» **TASK PROMPT**
Return, word for word, every line starting at the line with "This screenshot has width=743, height=560." and ending at the final line of the entries; skip the pictures.

========================

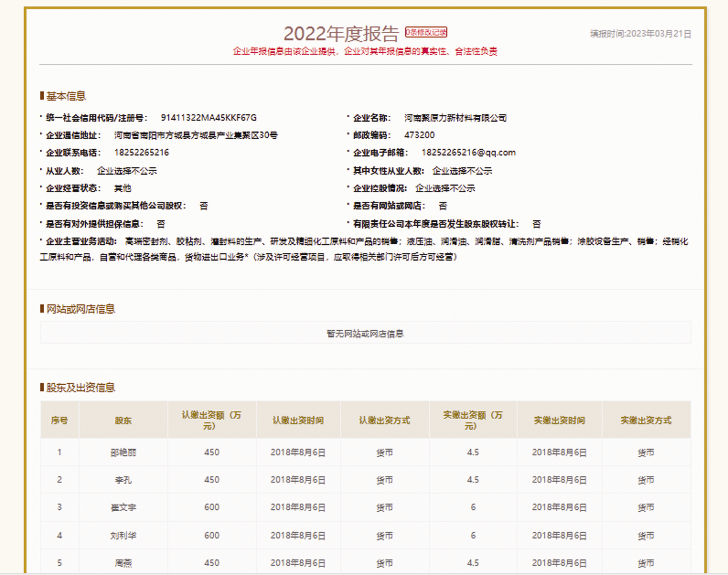Click the phone number after 企业联系电话

click(141, 153)
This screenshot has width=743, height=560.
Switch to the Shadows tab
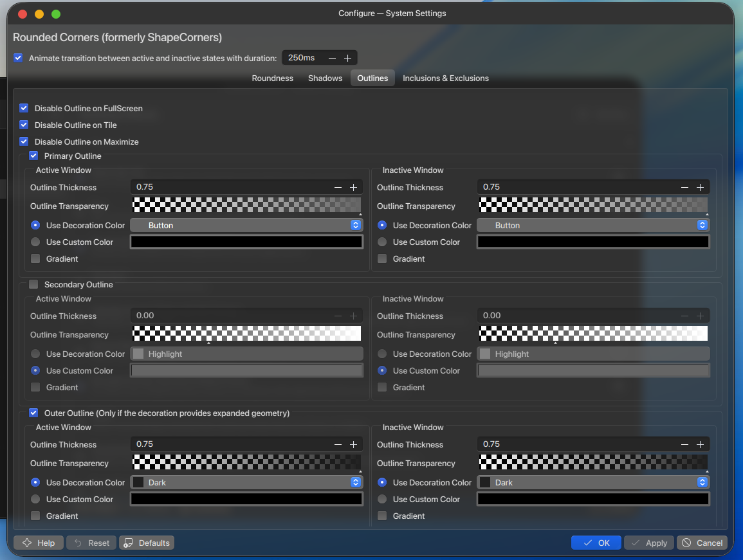325,78
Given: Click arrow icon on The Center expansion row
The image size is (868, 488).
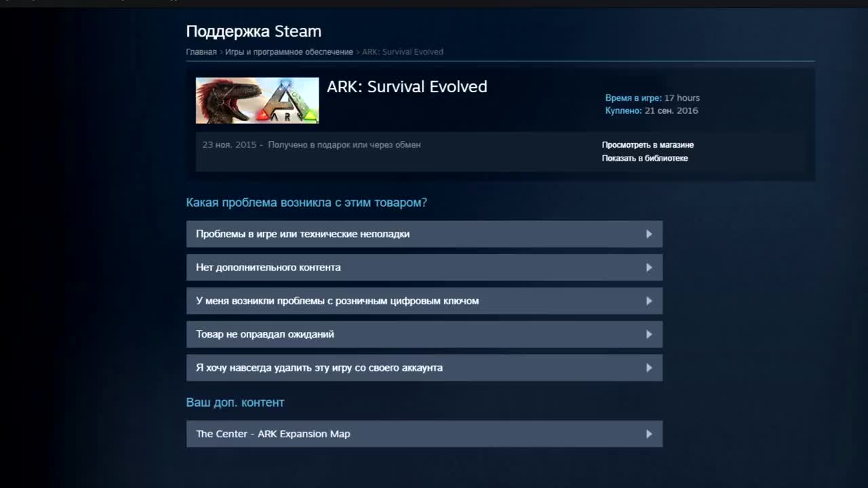Looking at the screenshot, I should 649,434.
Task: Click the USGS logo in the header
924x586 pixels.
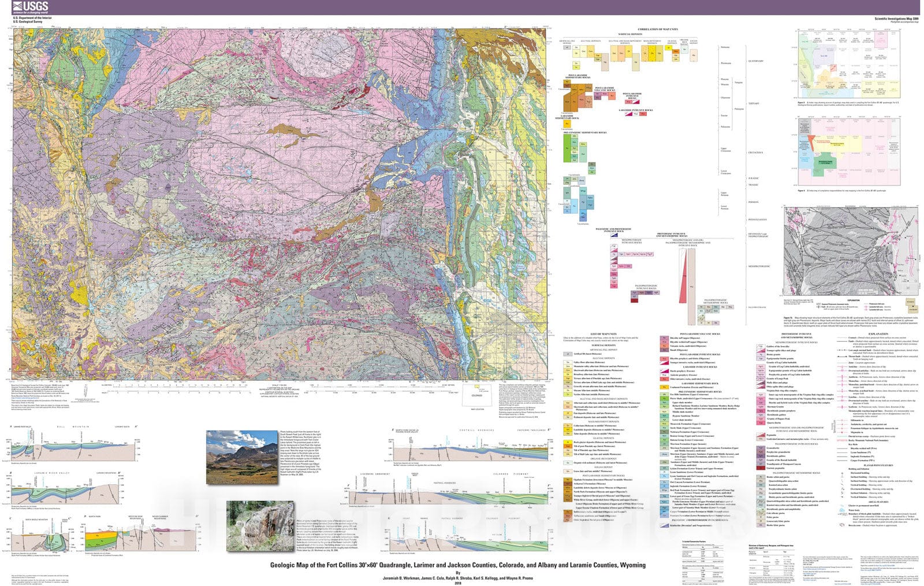Action: pos(29,7)
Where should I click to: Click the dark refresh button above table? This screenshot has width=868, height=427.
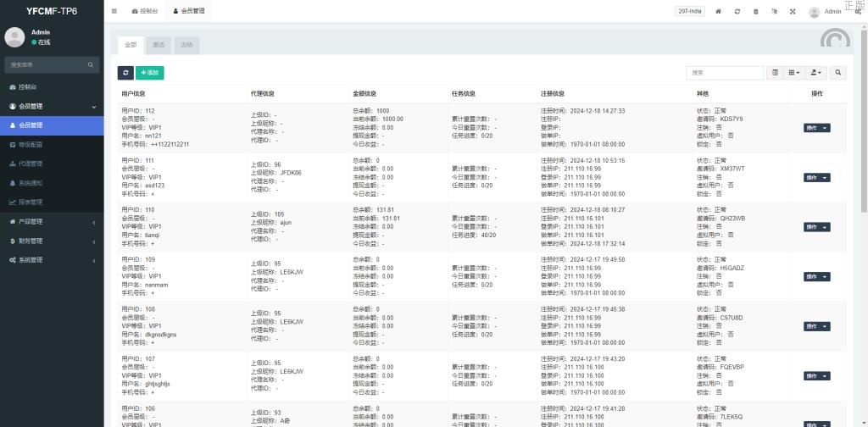125,73
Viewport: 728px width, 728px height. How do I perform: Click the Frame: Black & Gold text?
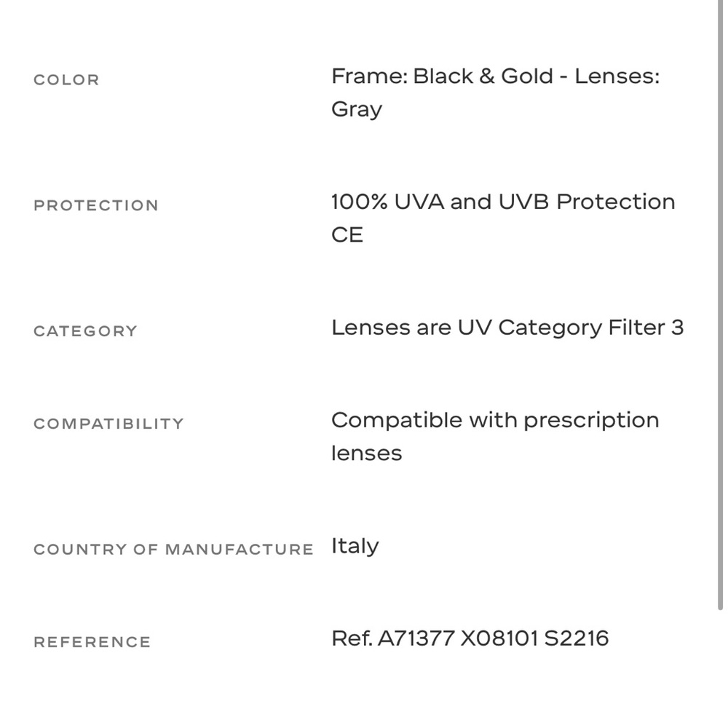coord(442,76)
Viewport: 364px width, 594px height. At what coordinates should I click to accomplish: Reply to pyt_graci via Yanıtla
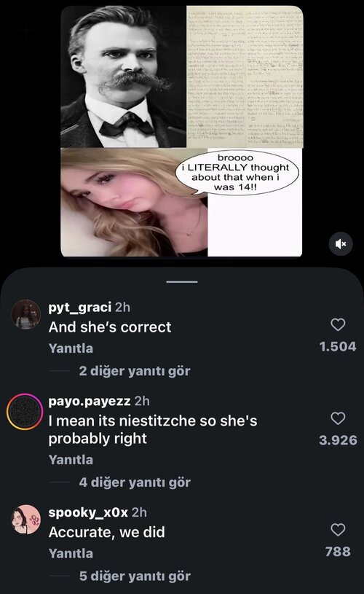click(x=71, y=348)
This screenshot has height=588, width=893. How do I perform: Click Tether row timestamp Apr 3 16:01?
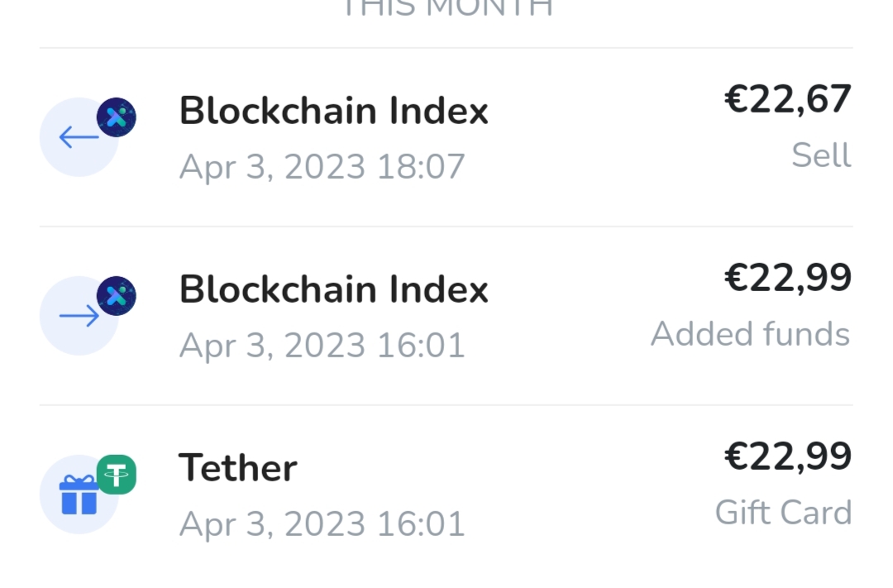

========================

» **ANSWER TO THIS TASK**
This screenshot has width=743, height=560.
Switch to the Shadows tab
325,78
Given: Click arrow icon on The Center expansion row
The image size is (868, 488).
Looking at the screenshot, I should 649,434.
Task: Click the USGS logo in the header
924x586 pixels.
Action: pos(29,7)
Where should I click to: Click the dark refresh button above table? This screenshot has width=868, height=427.
125,73
Viewport: 728px width, 728px height. How do I perform: Click the Frame: Black & Gold text?
coord(442,76)
Viewport: 364px width, 594px height. At what coordinates should I click to accomplish: Reply to pyt_graci via Yanıtla
click(x=71, y=348)
This screenshot has height=588, width=893. How do I perform: Click Tether row timestamp Apr 3 16:01?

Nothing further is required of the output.